### Passage provided

Conscious human observation of an apple is not elementary. Apples are made of substances, which are made of molecules, which are made of atoms, which are made of particles. We recognize every level as material. A proton is matter. An apple is matter. Likewise, a big observation may be a collection of little observations.

Photo by Sergey Merkulov on Unsplash

Objection #3: Every toddler learns that an apple still exists when you hide it behind a curtain.

This objection is a restatement of the previous objection. It implies that all observations are big. It implies that a fully awake human self is the only kind of observer. If so, imagine the laws of physics before humans evolved. You can’t imagine the same laws we have on the books today, because they require points of view. So, what were the laws a billion years ago?

Objection #4: Okay then, for the sake of argument, let’s assume there is some sort of observation other than a big observation by a fully awake human. Give me an example.

Marketing experts like Philip Graves know that most observation is unconscious. Ask any consumer why they bought a given product. They will provide abundant wrong answers, almost never bringing up the product’s position in the store, the lighting, the music, the aroma, the memory of advertisements and the smiling picture of the celebrity on the box.

Objection #5: Those unconscious observations do not sound elementary. Give me an example of an elementary observation.

The answer may be “an electron.” Or perhaps the answer is “a bit from a point of view.”

We find ourselves in the position of Democritus. He saw big matter all around him and wondered if he could keep slicing it forever without reaching an unbreakable atom. What if you keep on slicing your subjective experience? Your visual field holds many patterns. The landscape contains a forest which contains a tree which contains a leaf which… a good enough microscope could bring you down to the atoms. Through sleight of hand, you carve your subjective experience into objective pieces. The subjective experience seems to “emerge” from the interplay of tiny objects.

### Data shown
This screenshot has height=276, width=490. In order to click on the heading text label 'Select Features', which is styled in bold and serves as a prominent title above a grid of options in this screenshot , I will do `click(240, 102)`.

### Requirement
Copy the passage on observation from "This objection is" up to and including "billion years ago?", substituting "rules" for each occurrence of "laws".

### The result
This objection is a restatement of the previous objection. It implies that all observations are big. It implies that a fully awake human self is the only kind of observer. If so, imagine the rules of physics before humans evolved. You can’t imagine the same rules we have on the books today, because they require points of view. So, what were the rules a billion years ago?